U.S. Ambassador on combatting trafficking addresses
Vatican summit
(Vatican Radio) A Vatican
summit of legal experts from around the world opens on Friday to discuss ways
of combatting human trafficking and organised crime. The two day meeting has
been organised by the Pontifical Academy of Sciences and is scheduled to
include an audience with Pope Francis and the signing of a final declaration.
Over a hundred judges,
magistrates, prosecutors, and representatives of legal organizations from some
20 different countries are sharing best practices from their experience of
working to fight trafficking, slave labour and the trade in human organs. In
particular they are exploring how they can better incorporate humanitarian
values into their legal systems, how to enhance judges’ appreciation of the
needs of survivors and how money confiscated from the traffickers can be
directed towards their victims.
Among those addressing the
opening session of the meeting is Ambassador Susan Coppedge, the
new U.S. Ambassador at Large for Monitoring and Combating Trafficking in
Persons. She talked to Philippa Hitchen about her own work in this field and
about her hopes for the Vatican conference…
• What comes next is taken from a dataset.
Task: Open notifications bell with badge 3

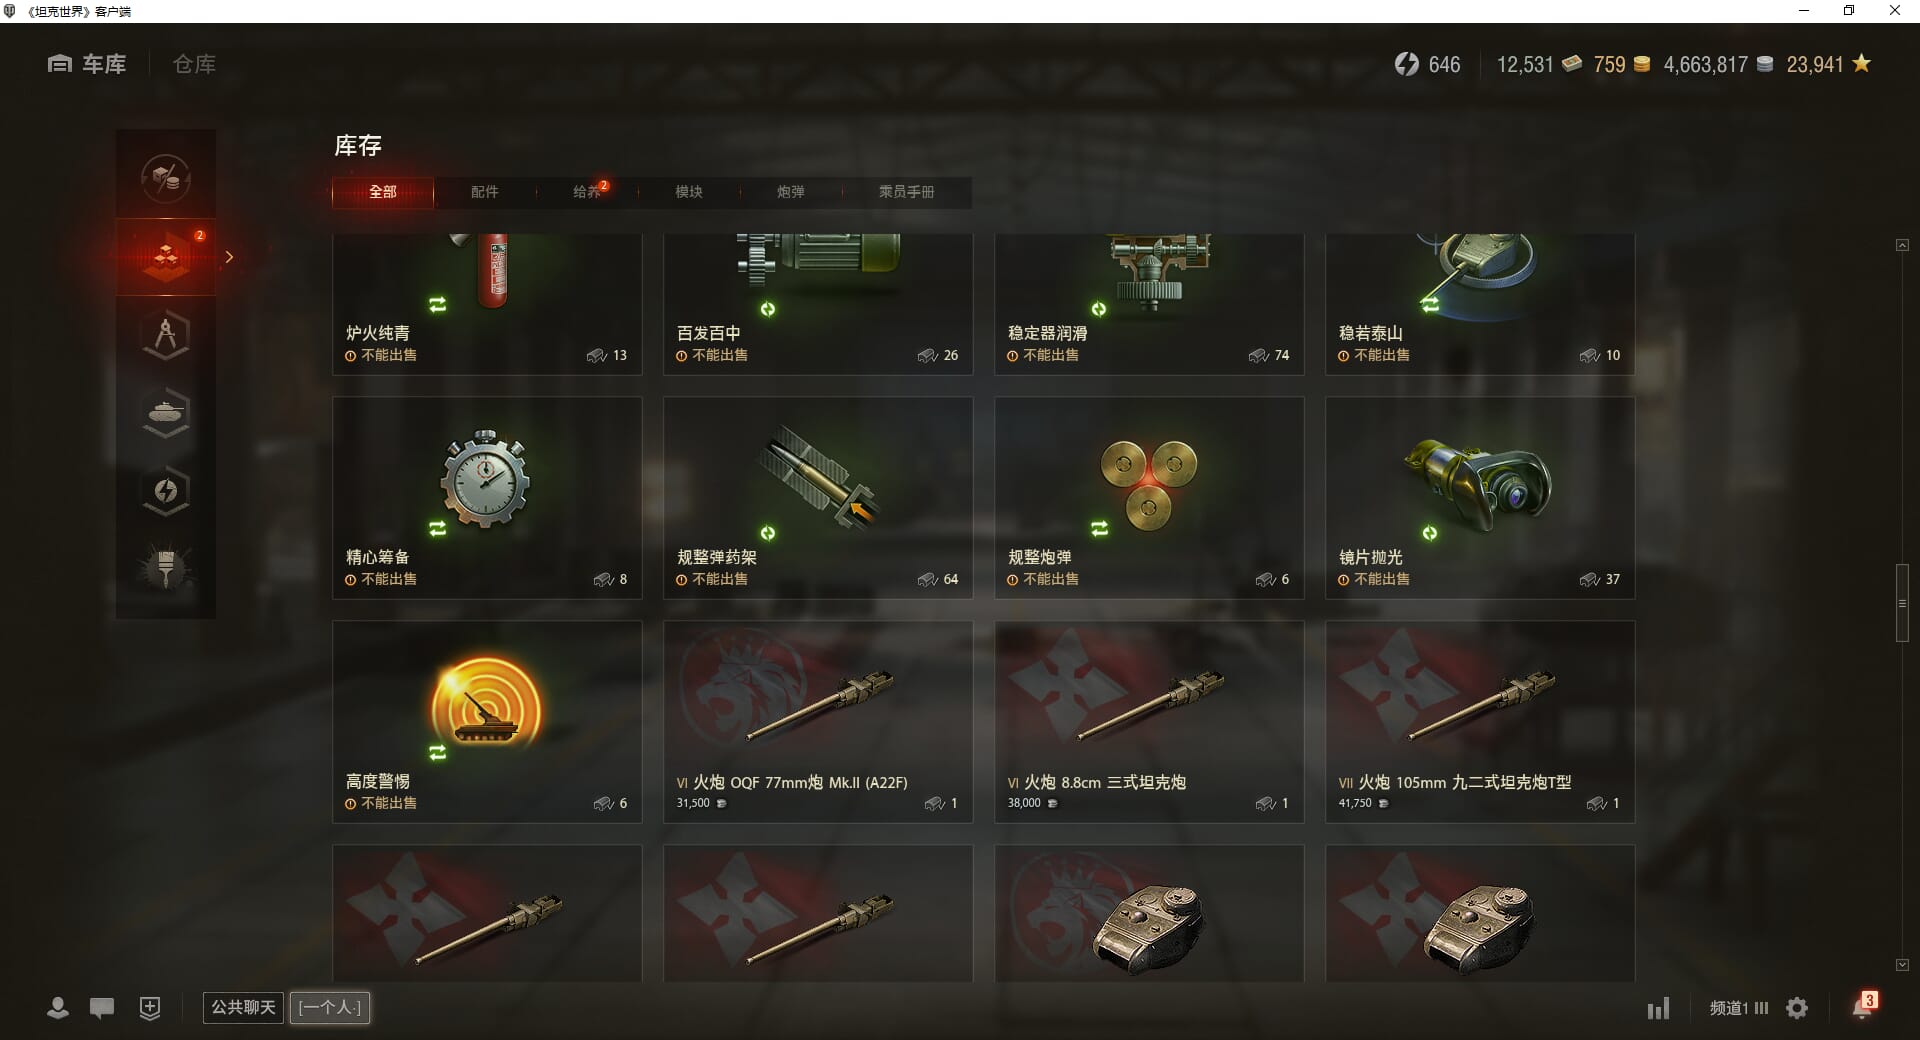Action: click(x=1863, y=1007)
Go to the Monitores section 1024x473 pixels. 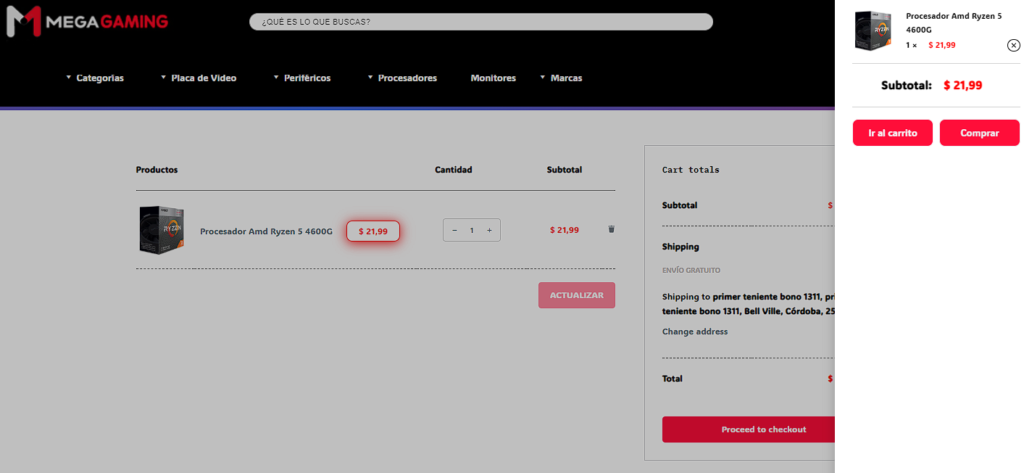click(493, 78)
Ambassador Coppedge begins by
praising the Vatican for convening this summit on sharing ways of improving the
prosecution of traffickers and bringing justice to their victims.
She explains how she began
her career “prosecuting polluters” at the U.S. government’s environmental
enforcement section. She then met individuals who’d been trafficked and “felt a
real calling” to represent those who don’t have a voice within the judicial
system, those who felt their families had abandoned them and society had
overlooked them.
The vulnerabilities of
victims
The ambassador talks about
the type of trafficking victims she worked with as “anyone who had
vulnerabilities”, including American kids who’d run away from home, as well as
Latin American, African and Asian women recruited into prostitution or domestic
servitude.
She notes that traffickers
tend to exploit those they know best because they understand “how to speak to
them” and how to threaten their families. Traffickers, she says, trade in lies,
in threats and when those don’t work they use physical violence.
Raising rights of girls
and women
The State Department’s
response to the problem, Ambassador Coppedge says, is based on educating the
public about what trafficking is and erasing the vulnerabilities of victims,
adding that “by raising the rights of girls and women everywhere you’re
decreasing their vulnerability to trafficking”.
Recounting some moving
examples of young survivors who were able to confront their traffickers, the
ambassador says she has been impressed by the resilience of young people .
Church plays vital role
She says the Church and NGOs
have a vital role to play, working at community level to educate people with a
message of caring for their fellow citizens. Pope Francis, she concludes, has
done “a remarkable job” in raising the issue of “the victimization of
individuals based on economic imbalances” and in raising the profile of the
trafficking problem on a worldwide scale.